Alam was shot in the ribs and was in hospital but out of danger, police said.
"I have not lost my spirit, and I will not lose my spirit," Alam said in a video message he recorded in a car on his way to hospital after the attack.
Prime Minister Imran Khan's relations with the press and broadcasters have become increasingly strained since he took office after an election in 2018.
Opponents say Khan secured office with the help of a crackdown on the media by the military, which has a history of involvement in Pakistani politics, including staging coups to oust civilian governments.
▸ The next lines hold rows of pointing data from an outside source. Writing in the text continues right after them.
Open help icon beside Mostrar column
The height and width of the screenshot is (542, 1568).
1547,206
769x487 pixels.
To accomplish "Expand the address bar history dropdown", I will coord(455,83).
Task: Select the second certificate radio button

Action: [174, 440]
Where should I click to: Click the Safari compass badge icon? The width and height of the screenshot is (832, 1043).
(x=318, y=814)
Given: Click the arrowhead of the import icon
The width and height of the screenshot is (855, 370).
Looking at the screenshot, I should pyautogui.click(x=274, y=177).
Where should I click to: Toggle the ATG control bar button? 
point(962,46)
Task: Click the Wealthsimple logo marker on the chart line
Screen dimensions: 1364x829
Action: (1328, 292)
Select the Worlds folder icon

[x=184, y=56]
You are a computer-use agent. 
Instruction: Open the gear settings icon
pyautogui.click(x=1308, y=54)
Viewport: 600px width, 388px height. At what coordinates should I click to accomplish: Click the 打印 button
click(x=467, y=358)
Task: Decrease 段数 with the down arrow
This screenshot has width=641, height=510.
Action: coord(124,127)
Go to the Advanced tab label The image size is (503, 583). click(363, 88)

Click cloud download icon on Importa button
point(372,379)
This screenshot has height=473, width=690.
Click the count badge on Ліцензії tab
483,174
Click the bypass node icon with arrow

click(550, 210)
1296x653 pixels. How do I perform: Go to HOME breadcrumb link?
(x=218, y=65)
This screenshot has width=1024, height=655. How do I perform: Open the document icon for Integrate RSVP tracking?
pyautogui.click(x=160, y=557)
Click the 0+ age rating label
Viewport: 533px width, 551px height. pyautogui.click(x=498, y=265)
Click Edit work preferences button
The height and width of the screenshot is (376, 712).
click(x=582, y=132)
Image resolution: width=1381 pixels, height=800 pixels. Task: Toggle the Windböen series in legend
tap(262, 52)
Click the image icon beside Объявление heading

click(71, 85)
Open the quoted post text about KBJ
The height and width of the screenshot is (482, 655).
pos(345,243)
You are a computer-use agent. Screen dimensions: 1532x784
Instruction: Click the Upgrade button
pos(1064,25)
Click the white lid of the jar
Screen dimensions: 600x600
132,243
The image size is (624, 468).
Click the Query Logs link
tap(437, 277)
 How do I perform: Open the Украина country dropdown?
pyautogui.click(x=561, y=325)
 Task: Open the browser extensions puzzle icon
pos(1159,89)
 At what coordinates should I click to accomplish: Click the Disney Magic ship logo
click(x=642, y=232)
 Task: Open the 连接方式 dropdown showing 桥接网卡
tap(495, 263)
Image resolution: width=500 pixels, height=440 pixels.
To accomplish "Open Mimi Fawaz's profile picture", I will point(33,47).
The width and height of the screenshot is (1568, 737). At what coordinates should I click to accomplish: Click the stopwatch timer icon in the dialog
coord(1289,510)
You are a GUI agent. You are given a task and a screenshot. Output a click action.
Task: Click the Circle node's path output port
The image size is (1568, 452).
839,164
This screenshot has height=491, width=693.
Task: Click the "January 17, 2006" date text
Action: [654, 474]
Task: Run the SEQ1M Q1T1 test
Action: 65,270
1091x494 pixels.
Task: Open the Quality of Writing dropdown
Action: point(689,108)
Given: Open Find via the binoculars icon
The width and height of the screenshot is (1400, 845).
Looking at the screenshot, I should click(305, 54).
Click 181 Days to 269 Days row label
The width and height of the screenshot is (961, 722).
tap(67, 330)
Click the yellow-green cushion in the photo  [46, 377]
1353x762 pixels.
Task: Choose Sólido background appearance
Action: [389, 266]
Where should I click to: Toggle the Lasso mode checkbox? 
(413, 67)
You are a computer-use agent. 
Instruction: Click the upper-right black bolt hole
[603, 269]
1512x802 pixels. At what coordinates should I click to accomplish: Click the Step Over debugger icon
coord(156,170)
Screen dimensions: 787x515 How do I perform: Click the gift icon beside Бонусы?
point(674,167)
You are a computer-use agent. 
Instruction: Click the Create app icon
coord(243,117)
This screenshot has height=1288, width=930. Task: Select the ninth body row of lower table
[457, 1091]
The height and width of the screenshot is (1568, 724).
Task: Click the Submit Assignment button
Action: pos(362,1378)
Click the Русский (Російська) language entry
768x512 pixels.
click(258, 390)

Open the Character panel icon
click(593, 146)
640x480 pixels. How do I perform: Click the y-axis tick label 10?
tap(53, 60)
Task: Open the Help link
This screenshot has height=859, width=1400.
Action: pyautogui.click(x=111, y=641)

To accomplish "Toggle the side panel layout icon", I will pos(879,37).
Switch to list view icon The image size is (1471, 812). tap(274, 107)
The military denies meddling in politics or involvement in the shooting.
"We vehemently deny this. The military has nothing to do with this," the military's Inter Services Public Relations (ISPR) wing told Reuters.
Activists say the crackdown on the media since 2018 has left 3,000 journalists and other media workers jobless.
Alam alleged in a tweet over the weekend that the current chief of the military's ISI spy wing called him when he was PEMRA chief to reinstate live coverage by a local TV channel of an Islamist group. The Tehrik-e-Labaik Pakistan (TLP) had choked Islamabad in 2017 protests against cartoons published in France depicting the Prophet Mohammad.
The TLP called an end to violent nationwide anti-France protests on Tuesday after the government called a parliamentary vote on whether to expel the French ambassador over the same issue.
Amnesty International and the Community to Protect Journalists (CPJ) called on authorities to investigate the shooting and find those responsible.
The shooting "highlights the dangerous climate that all members of the press face in Pakistan if they dare to criticize the country's powerful military", said Steven Butler, CPJ's Asia programme coordinator.
Reporters Without Borders ranked Pakistan among the five deadliest countries for journalists in 2020, when four journalists were killed.